Une douleur me transperce le ventre. Je me plie en deux sous le choc tandis qu'ils rigolent. C'est Néo qui a donné le premier coup, comme toujours. Le reste du groupe continue de m'insulter, mais leurs paroles sont comme étouffées. Je n'arrive plus à me concentrer sur quoi que ce soit : la douleur prime sur le reste. Je sens les larmes me monter aux yeux. Non, il ne faut surtout pas que je pleure ! Ça ne rendrait leur victoire que plus belle, alors je scande en boucle dans ma tête : "Ce n'est qu'un mauvais moment à passer".
Je me faufile dans le couloir pendant qu'ils sont trop hilares. Quand arrêteront-ils de me harceler ? Sans doute jamais, et c'est d'autant plus insupportable. Je ne sais pas ce qui est le pire entre ceux qui s'amusent de mon malheur et ceux qui se contentent de regarder sans réagir. Parce que tout le monde sait : mes camarades, les profs, et même ma mère ! Et personne ne fait rien. Ils doivent sans doute se dire que je n'en vaux pas la peine. Je cours me réfugier dans les toilettes, le seul endroit où ils ne peuvent pas m'atteindre. Maintenant que je suis seule, je laisse couler mes larmes tout en sortant mes écouteurs pour écouter de la musique. Le téléphone est interdit dans l'enceinte du collège, mais c'est mon seul moyen de ne plus penser à ma douleur ou au fait que personne ne m'aime. C’est le seul refuge où personne ne peut m’atteindre. Ni Noah, ni Thomas, ni Néo, ni Victor. Personne. La musique me fait oublier jusqu’à ma présence même dans ce monde. Seulement, la douleur me ramène en permanence à la réalité. Alors je sors mon dernier espoir : un livre. Pendant ma lecture, je vais sans doute louper le repas. De toute façon, je ne vais jamais à la cantine. Là-bas, je suis seule face à mes harceleurs. La faim ne me dérange plus, j’ai l’habitude depuis tous ces mois. Elle est même devenue mon compagnon le plus fidèle qui me tient compagnie même dans les pires moments. Mais peut-être que la vraie raison de cette privation est de punir mon existence même…

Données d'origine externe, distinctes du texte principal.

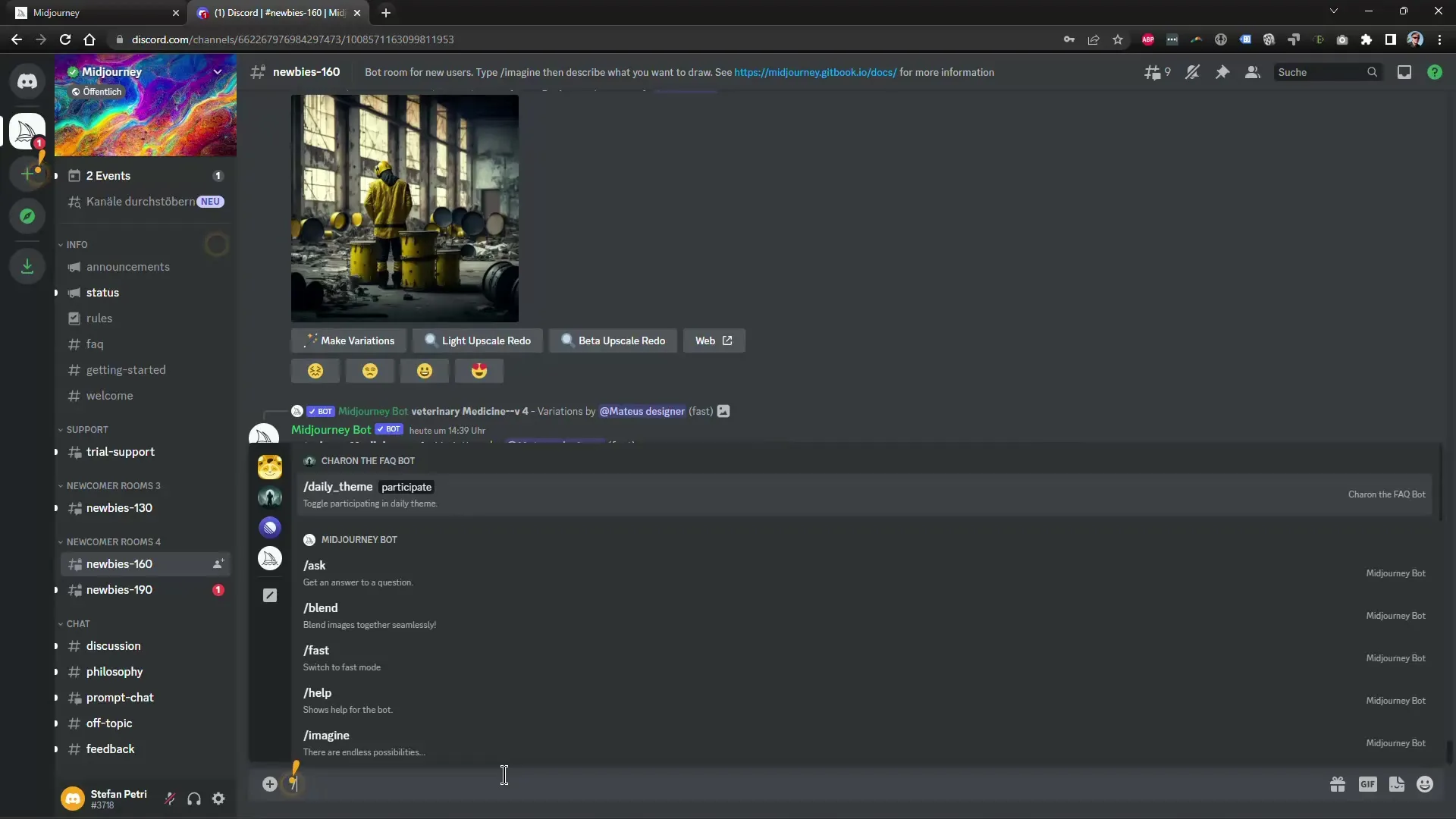The height and width of the screenshot is (819, 1456).
Task: Click the Beta Upscale Redo button
Action: [613, 340]
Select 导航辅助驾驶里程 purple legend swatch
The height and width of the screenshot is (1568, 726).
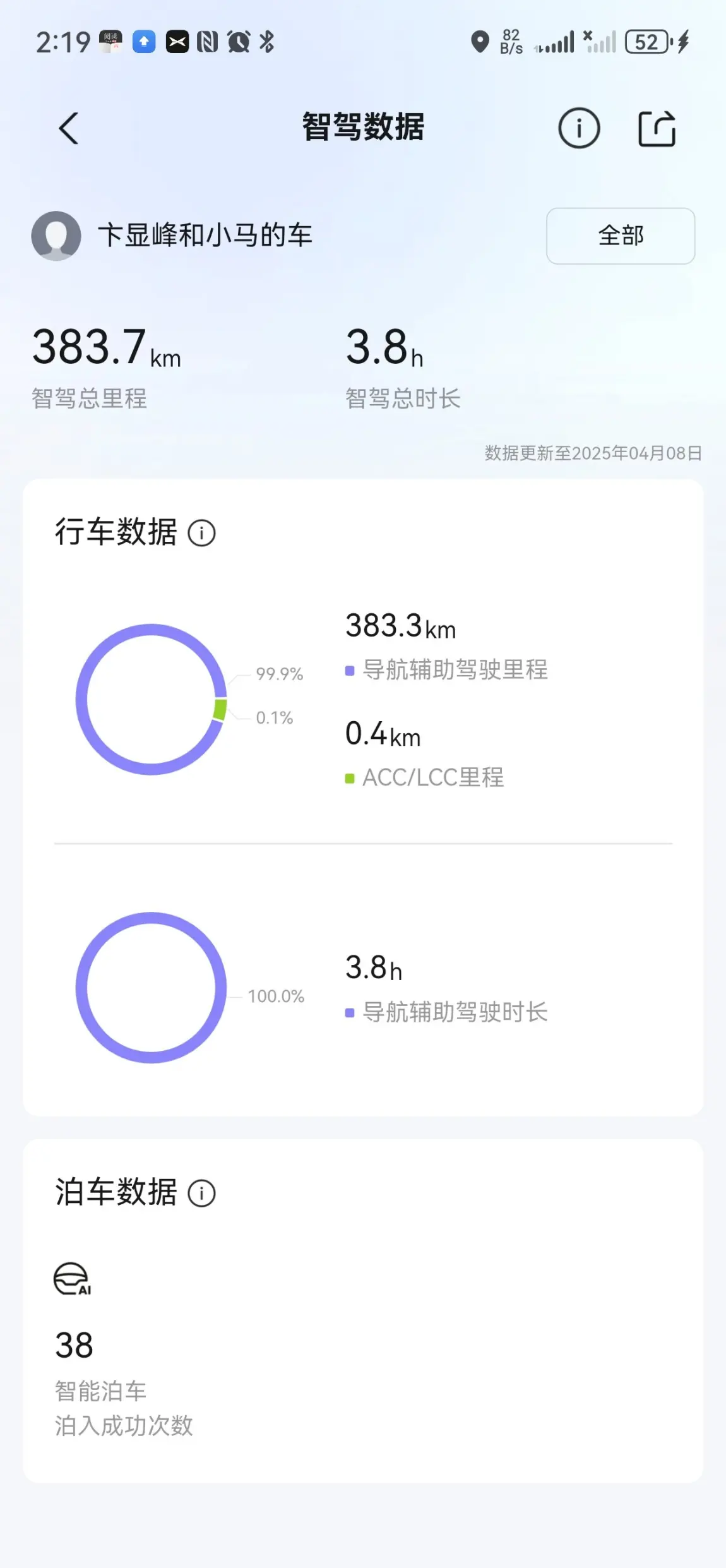[x=350, y=671]
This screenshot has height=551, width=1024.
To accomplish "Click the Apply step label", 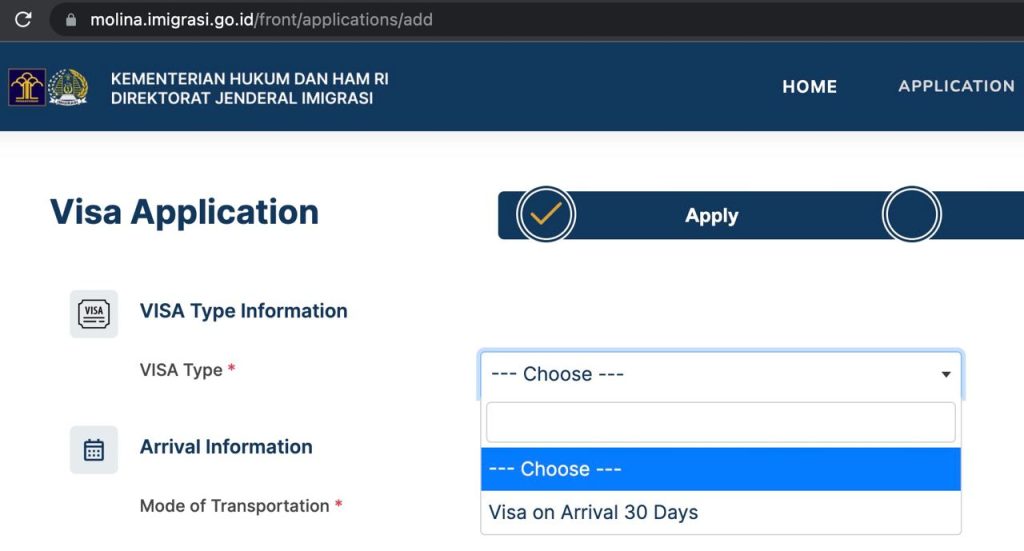I will 711,216.
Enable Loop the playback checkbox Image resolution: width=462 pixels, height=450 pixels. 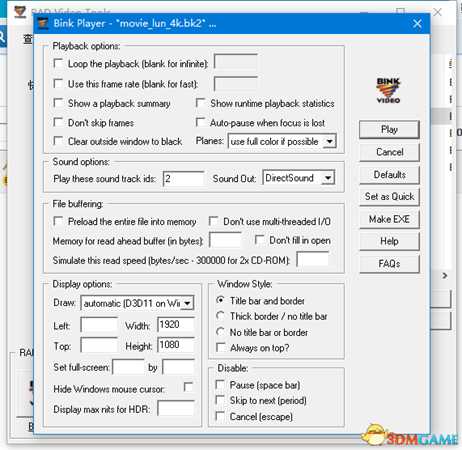58,63
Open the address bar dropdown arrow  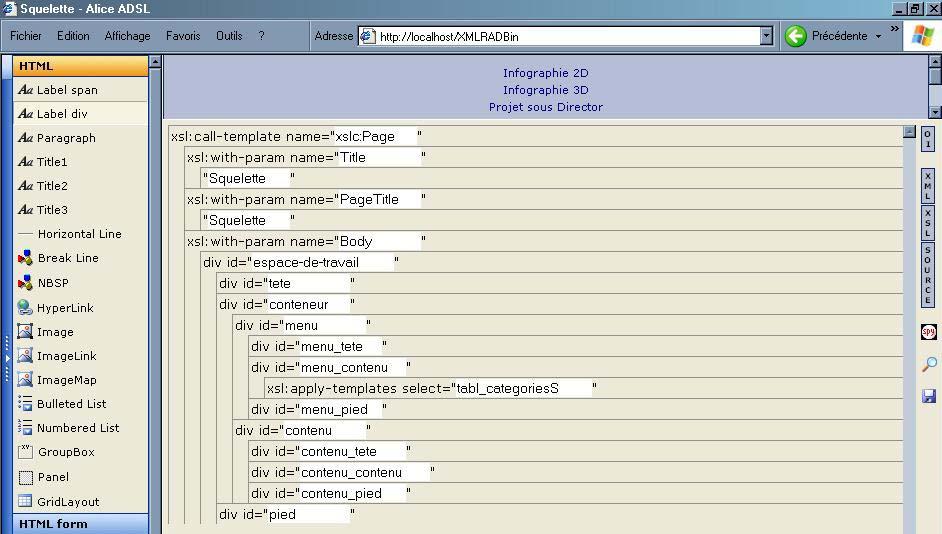click(766, 36)
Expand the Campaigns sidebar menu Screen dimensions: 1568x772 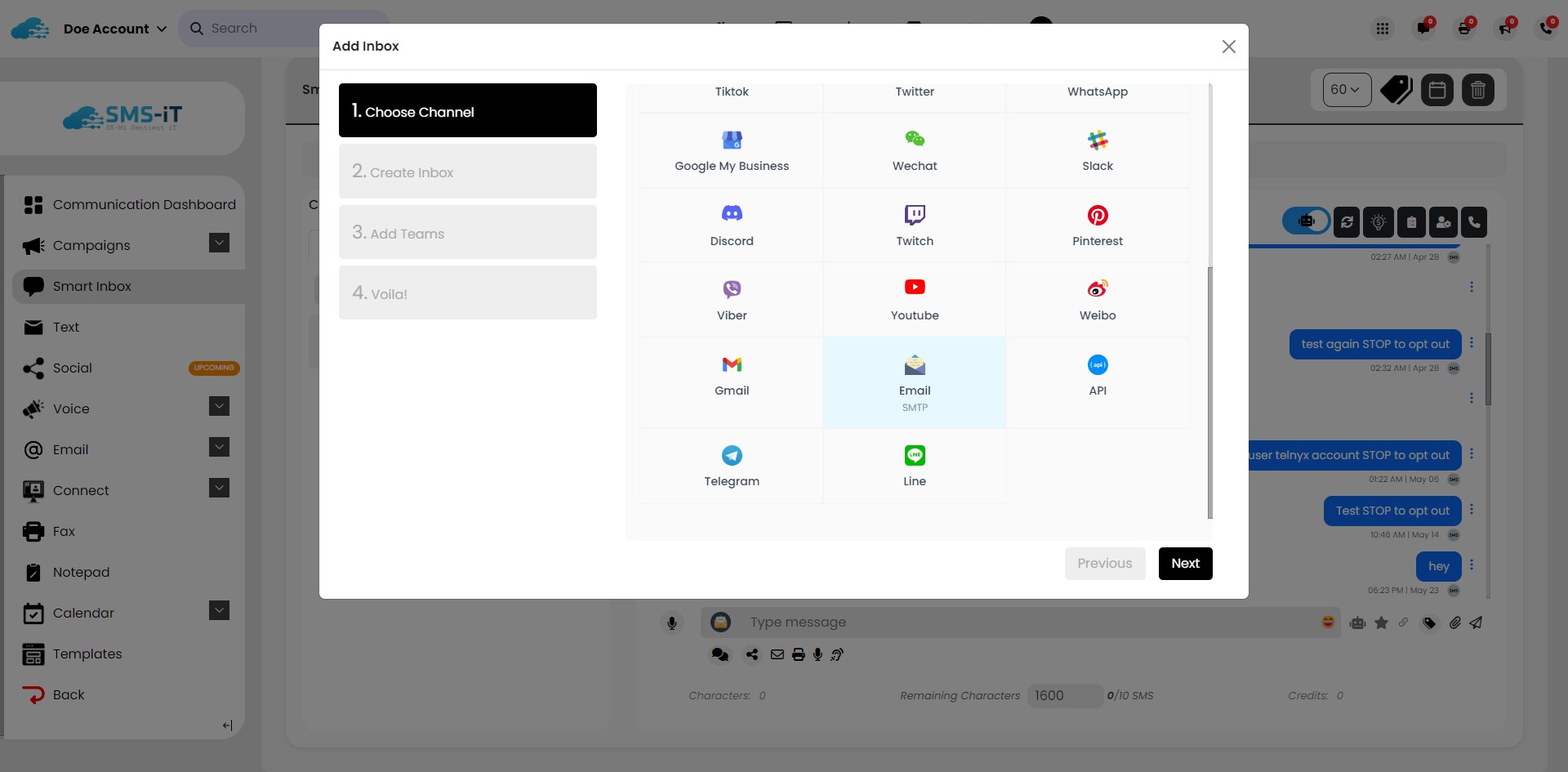(x=219, y=243)
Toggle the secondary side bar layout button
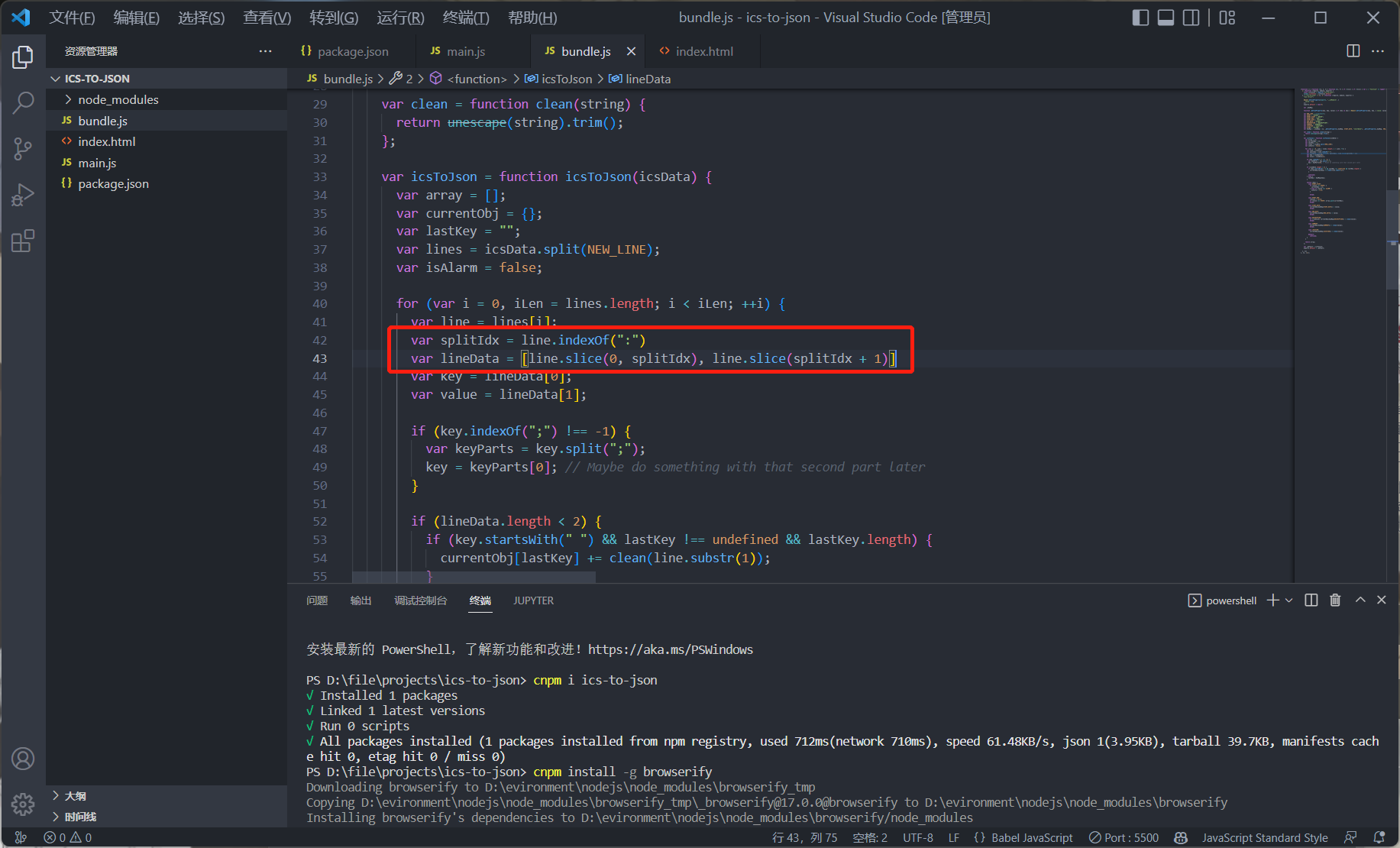 tap(1191, 18)
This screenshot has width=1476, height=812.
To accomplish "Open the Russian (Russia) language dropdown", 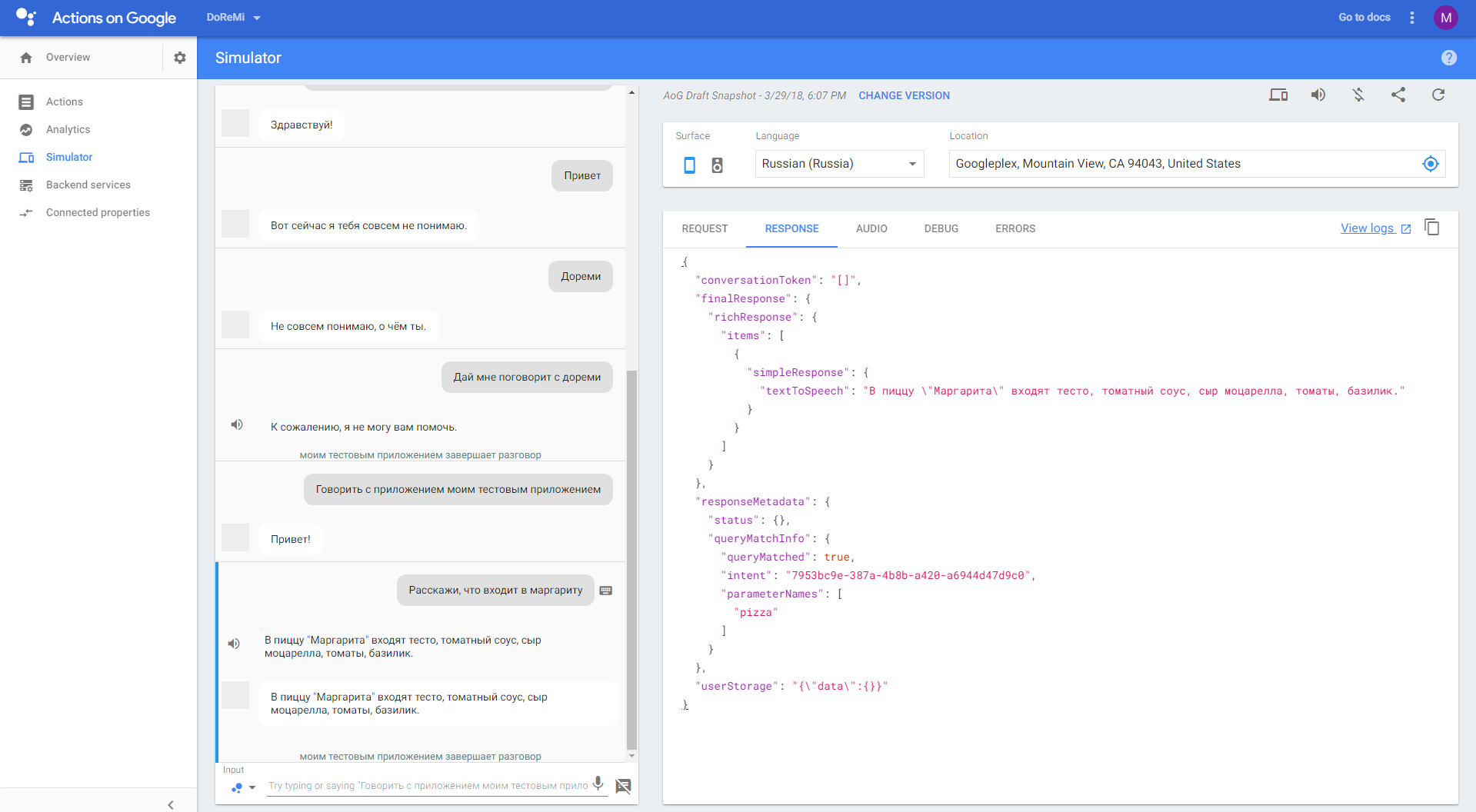I will [x=839, y=164].
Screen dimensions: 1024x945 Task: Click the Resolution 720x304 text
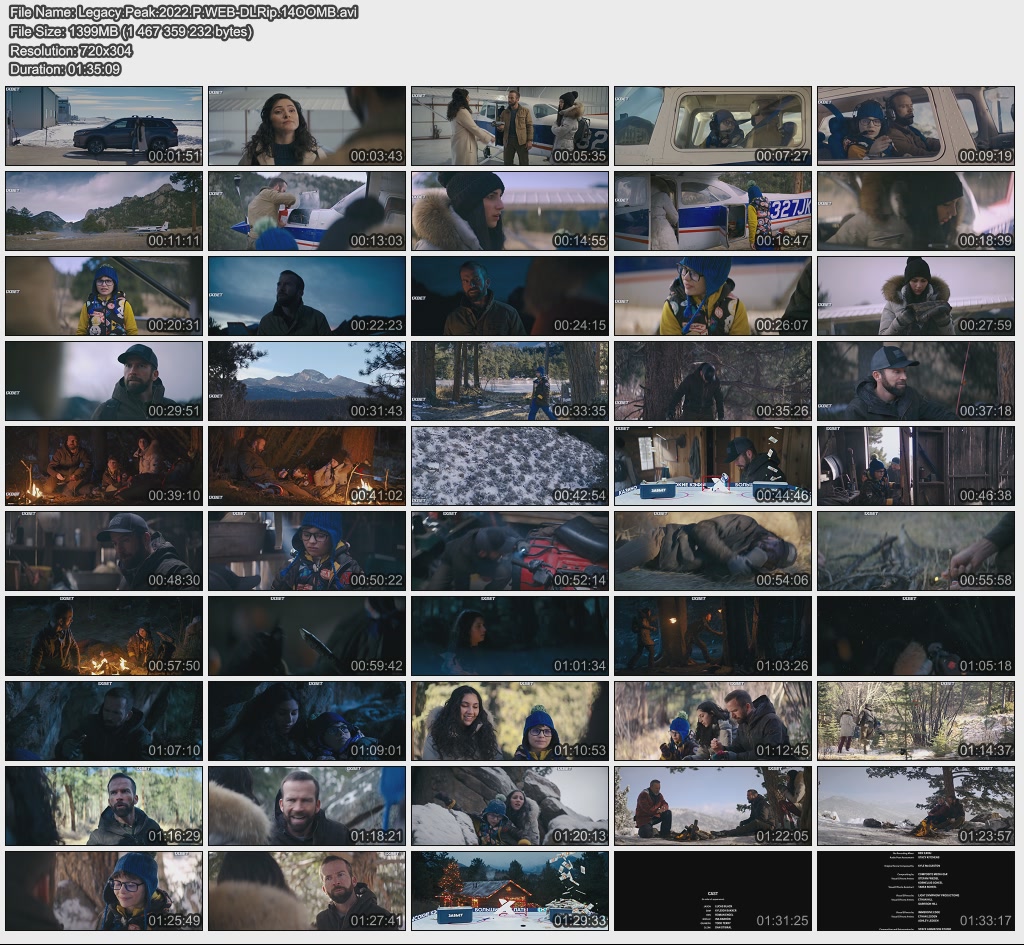[70, 50]
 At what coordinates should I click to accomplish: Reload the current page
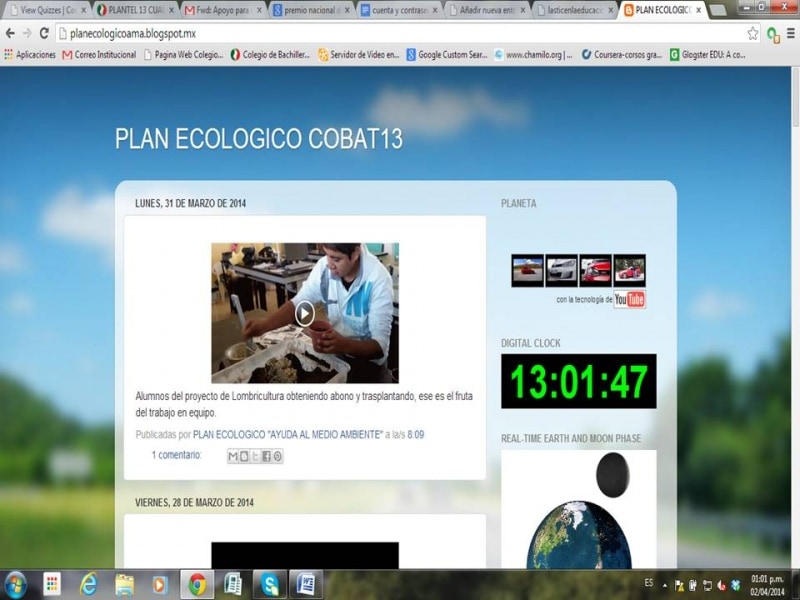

Soudain, la sonnerie retentit. Le retour en cours arrive beaucoup trop tôt à mon goût. Je ne veux pas y aller... J'arrive à nouveau à peine à respirer à cause de l'angoisse qui revient. Je n'arrive plus à bouger, mais comme à chaque fois, je me force à me concentrer sur mes respirations. Inspire... Expire… Inspire... Expire... Je finis par me relever. J'ai tenu jusqu'ici, alors pourquoi pas aujourd'hui ?
Jackie H 2 months ago
"Fight, flight or freeze"... Une description très réaliste de la réaction au danger comme de la douleur du harcèlement et de la solitude de la personne harcelée.
Ceux qui n'ont aucun pouvoir ne font rien parce qu'ils ont peur d'être "mis dans le même sac"... et dans la même situation.
Et ceux qui ont un pouvoir craignent qu'après leur intervention, les choses soient encore pires ("petit(e) chouchou des profs, hein ?" "alors, on disparaît derrière les jambes de papa-maman ?" "on sait bien que quand tes protecteurs ne sont pas là, tu ne sais rien faire ! attends un peu que tu te retrouves tout(e) seul(e), tu vas voir comme on va te la faire, ton affaire !" etc, etc, etc...) alors ils préfèrent s'abstenir...
Lucéa Flament 2 months ago
C'est exactement ce que je voulais retranscrire dans ce premier chapitre. J'espère que de plus en plus de personnes se rendent compte que parler autour d'eux du harcèlement dont ils sont spectateurs peut sauver des vies.